GWAS might be the way to find the cause of ME - at the moment we're not clear what causes ME.
 
If you've eliminated B-cell autoimmunity, and there's no evidence of T-cell autoimmunity, then what's left?

Possibly someone like @Jonathan Edwards could e.g. explain how the immune system could fail to re-set after an infection and cause ME --- or any other immune related hypothesis.

We have not eliminated B cell autoimmunity but I agree that it is not looking very likely.

T cell autoimmunity does not exist very much as far as I can see. There is a rare genetic condition called AIR where T cells react to self but in general autoimmunity is not associated with any evidence of more anti-self T cells.

What is left is the sort of thing that happens after shigella or yersinia infection - most typically manifesting as 'Reiter's syndrome'. Psoriasis may be another example in some cases. Long term immune dysfunction triggered by infection is well documented in these cases. There is no real evicdence of T cells becoming anti-self but it does seem as if they are jiggered up in some way such that they cannot quieten down.

That is why I think changes in MAIT T cell populations would be intriguing. I am not sure that is panning out but it is still in the air.

An intriguing feature of T cells is that we know there are four sorts that home to different places: to gut (Crohn's), to skin (psoriasis), to mucosae (Reiter's) and to everywhere else (ankylosing spondylitis). I have wondered whether maybe there is a fifth population that do not go anywhere beyond the lymphoid system - sort of stay-at-home T cells. They would be a bit like military administrators, never sent to the field but important for organising wars.

An illness based on stay-at-home T cells might look quite like ME. There would be no inflammation in any specific tissue but still a constant flow of alarming messages sent to the war room under Whitehall.

What I don't think happens is that infections trigger autoimmunity. That is a very old chestnut that has never had any basis, except perhaps in one or two very specific situations and even there I am sceptical.
 
We have not eliminated B cell autoimmunity but I agree that it is not looking very likely.
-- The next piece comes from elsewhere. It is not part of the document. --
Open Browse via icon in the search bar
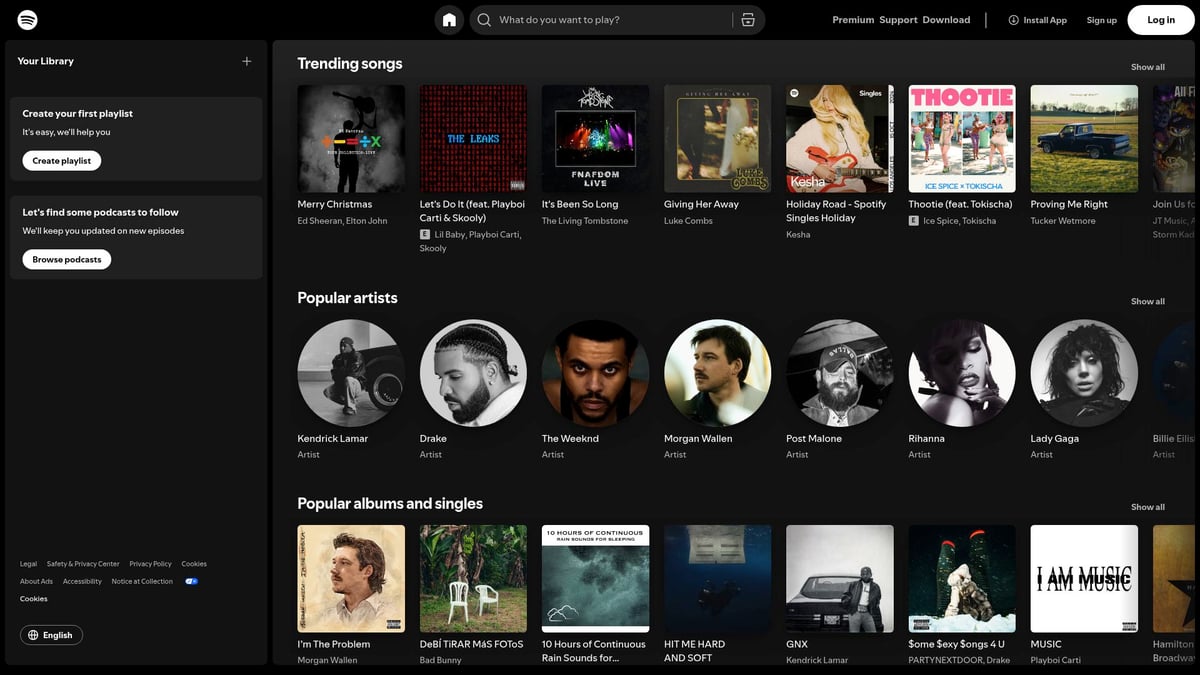Viewport: 1200px width, 675px height. (x=748, y=19)
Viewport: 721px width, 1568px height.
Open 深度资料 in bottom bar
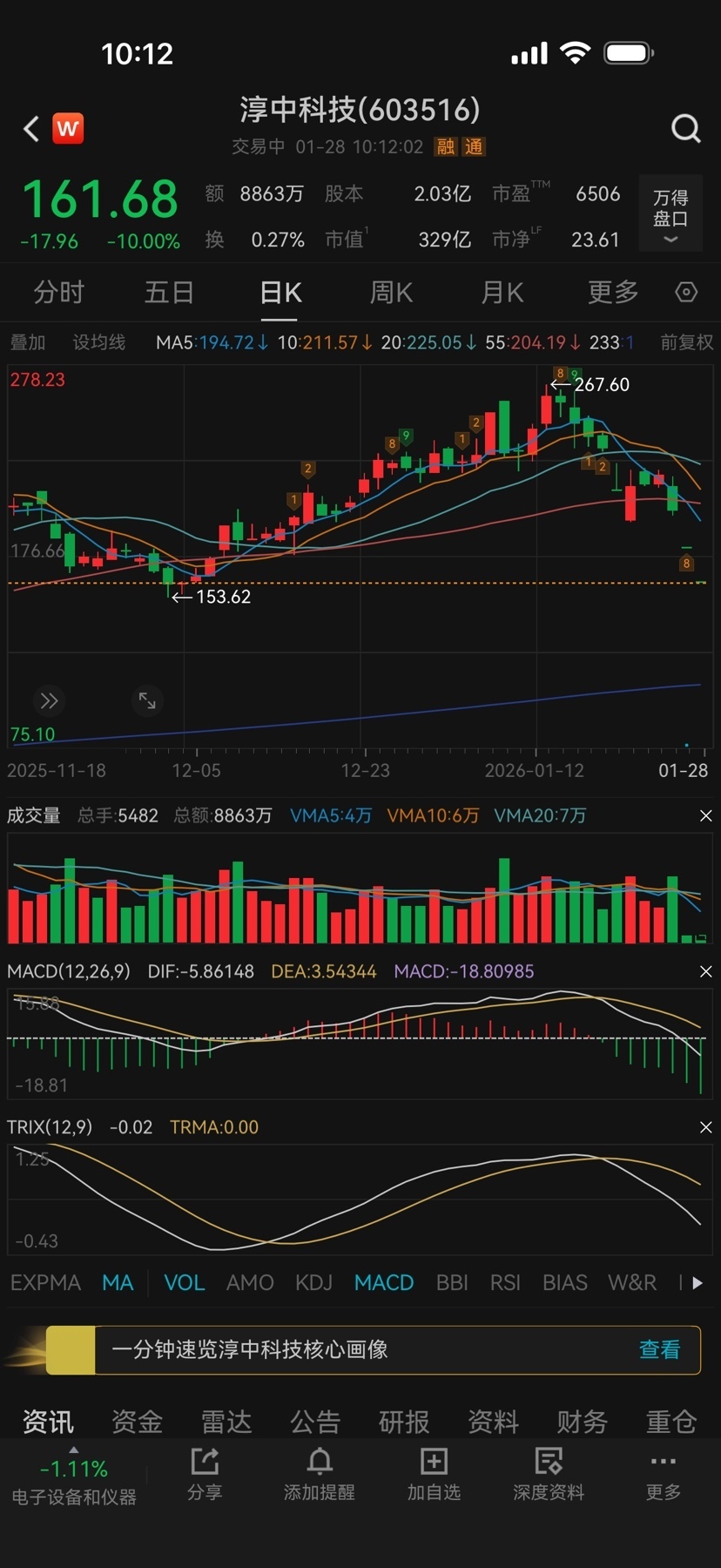548,1474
T cell autoimmunity does not exist very much as far as I can see. There is a rare genetic condition called AIR where T cells react to self but in general autoimmunity is not associated with any evidence of more anti-self T cells.

What is left is the sort of thing that happens after shigella or yersinia infection - most typically manifesting as 'Reiter's syndrome'. Psoriasis may be another example in some cases. Long term immune dysfunction triggered by infection is well documented in these cases. There is no real evicdence of T cells becoming anti-self but it does seem as if they are jiggered up in some way such that they cannot quieten down.

That is why I think changes in MAIT T cell populations would be intriguing. I am not sure that is panning out but it is still in the air.

An intriguing feature of T cells is that we know there are four sorts that home to different places: to gut (Crohn's), to skin (psoriasis), to mucosae (Reiter's) and to everywhere else (ankylosing spondylitis). I have wondered whether maybe there is a fifth population that do not go anywhere beyond the lymphoid system - sort of stay-at-home T cells. They would be a bit like military administrators, never sent to the field but important for organising wars.

An illness based on stay-at-home T cells might look quite like ME. There would be no inflammation in any specific tissue but still a constant flow of alarming messages sent to the war room under Whitehall.

What I don't think happens is that infections trigger autoimmunity. That is a very old chestnut that has never had any basis, except perhaps in one or two very specific situations and even there I am sceptical.

Thank you very much for sharing your thoughts.
 
What is left is the sort of thing that happens after shigella or yersinia infection

Could exposure to yersinia cause problems later in life, with a delay of perhaps a decade?

I have wondered whether maybe there is a fifth population that do not go anywhere beyond the lymphoid system

I've also always had a few lymph nodes that are palpable and hard (on one side, with the corresponding lymph node on the other side of the body being unable to be found because it's not palpable and hard in the same way).